NANETS2025 18th Annual Multidisciplinary NET Medical Symposium NANETS 2025 Basic Science (10 abstracts)
1Department of Surgery, University of Alabama at Birmingham, USA; 2Department of Pathology, Johns Hopkins School of Medicine, USA; 3Department of Pediatrics, University of Alabama at Birmingham, USA; 4Department of Pathology, University of Alabama at Birmingham, USA
Background: Health outcome differences exist among patients with pancreatic neuroendocrine tumors (pNET), particularly among those experiencing adverse social determinants of health (SDOH). These groups experience worse overall survival compared to their peers. Our team has previously reported significant intratumoral transcriptomic alterations linked to neighborhood adversity. This study aims to validate the expression of these novel transcriptomic changes in established pNET cell lines versus normal controls for future translational studies.
Methods: We selected the top 20 differentially expressed genes (DEGs) from our prior transcriptomic analysis based on biological pathways clinical relevance (malignancy, inflammation, and metabolism). We then evaluated the modulation of expression levels of these DEGs in pNET cell lines (BON-1 and/or QGP-1) compared to normal HPNE cells (hTERT-immortalized normal pancreatic) using western blotting and qPCR for protein and mRNA quantifications, respectively. We reviewed patients who underwent surgical resection for grade 1-2 pNETs at our institution (2006-2022) and created Tissue Microarrays (TMAs) from those patients. Qualitative immunofluorescence analysis was also performed on selected patients tissue sections to confirm the colocalization of our DEGs with pNET markers: Chromogranin A and Synaptophysin.

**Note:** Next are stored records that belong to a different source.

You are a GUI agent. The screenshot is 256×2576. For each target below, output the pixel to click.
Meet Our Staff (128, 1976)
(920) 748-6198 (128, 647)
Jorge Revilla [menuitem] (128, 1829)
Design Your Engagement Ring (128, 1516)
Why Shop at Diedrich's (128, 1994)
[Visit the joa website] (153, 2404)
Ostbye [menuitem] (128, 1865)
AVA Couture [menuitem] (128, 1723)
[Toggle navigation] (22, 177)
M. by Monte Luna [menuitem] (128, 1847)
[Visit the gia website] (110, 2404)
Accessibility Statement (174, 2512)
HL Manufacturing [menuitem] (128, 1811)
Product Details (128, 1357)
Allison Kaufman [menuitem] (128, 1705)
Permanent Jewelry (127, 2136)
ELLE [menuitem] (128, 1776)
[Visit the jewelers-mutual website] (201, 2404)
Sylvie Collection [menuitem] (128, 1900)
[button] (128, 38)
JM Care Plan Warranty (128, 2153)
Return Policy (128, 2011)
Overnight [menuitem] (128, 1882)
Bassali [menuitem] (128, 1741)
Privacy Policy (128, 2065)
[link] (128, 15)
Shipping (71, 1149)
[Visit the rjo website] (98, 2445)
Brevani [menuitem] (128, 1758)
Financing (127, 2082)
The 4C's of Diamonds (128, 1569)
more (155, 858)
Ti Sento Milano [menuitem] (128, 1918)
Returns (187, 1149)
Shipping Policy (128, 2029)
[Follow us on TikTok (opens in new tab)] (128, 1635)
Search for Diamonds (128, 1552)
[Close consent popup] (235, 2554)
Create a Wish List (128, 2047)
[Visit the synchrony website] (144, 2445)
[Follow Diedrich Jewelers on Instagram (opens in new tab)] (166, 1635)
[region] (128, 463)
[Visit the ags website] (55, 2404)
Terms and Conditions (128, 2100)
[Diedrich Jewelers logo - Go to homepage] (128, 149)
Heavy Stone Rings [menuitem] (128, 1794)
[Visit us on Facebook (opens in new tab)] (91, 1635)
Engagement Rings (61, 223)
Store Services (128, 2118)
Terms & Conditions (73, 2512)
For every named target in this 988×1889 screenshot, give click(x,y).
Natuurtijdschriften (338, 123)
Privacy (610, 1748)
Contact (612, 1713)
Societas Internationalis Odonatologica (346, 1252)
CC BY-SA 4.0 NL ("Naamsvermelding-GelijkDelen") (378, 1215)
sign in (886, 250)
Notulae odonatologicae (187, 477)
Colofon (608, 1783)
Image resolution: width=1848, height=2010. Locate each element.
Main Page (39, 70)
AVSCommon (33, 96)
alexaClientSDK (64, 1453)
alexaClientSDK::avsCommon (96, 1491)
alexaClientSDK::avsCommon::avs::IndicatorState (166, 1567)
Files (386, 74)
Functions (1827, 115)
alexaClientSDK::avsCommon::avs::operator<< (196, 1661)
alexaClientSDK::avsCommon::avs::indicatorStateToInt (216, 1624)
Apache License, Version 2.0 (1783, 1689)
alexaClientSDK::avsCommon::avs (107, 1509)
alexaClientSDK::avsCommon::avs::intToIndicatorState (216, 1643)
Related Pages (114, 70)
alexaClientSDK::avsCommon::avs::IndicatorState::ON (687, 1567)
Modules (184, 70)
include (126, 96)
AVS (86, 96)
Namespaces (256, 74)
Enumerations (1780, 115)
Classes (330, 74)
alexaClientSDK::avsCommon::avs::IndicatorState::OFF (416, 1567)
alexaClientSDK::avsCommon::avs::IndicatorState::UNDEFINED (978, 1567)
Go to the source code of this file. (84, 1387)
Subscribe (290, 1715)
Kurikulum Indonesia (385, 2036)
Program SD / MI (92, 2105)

Results: We validated the enhanced expression of our top SDOH-associated pNET DEGs including: WFS1, MAX, cGAS, FAAH, SIRT6, SIGLEC8, and FBOX6, among others. Comparative immunoblotting of our target genes in HPNE versus BON-1 and QGP-1 showed altered expression levels in both types of pNET cell lines with several target genes being highly expressed similarly to known pNET markers, Chromogranin A and SSTR2. In parallel, qPCR assessments using BON-1 cells revealed that our DEGs were overexpressed from ~5 to ~400 fold over HPNE relative expression. As a reference, SSTR2 and Chromogranin A increased ~5 and ~300 fold in BON-1 versus HPNE cells, respectively. Finally, our patients TMAs demonstrated co-localization of DEGs with pNET markers, Chromogranin A and Synaptophysin confirming intratumoral expression.
Conclusions: Our novel adversity associated genes have been validated experimentally with protein and mRNA expression levels in established pNET cell lines. Future directions will focus on exploring the role of these genes in driving more aggressive disease.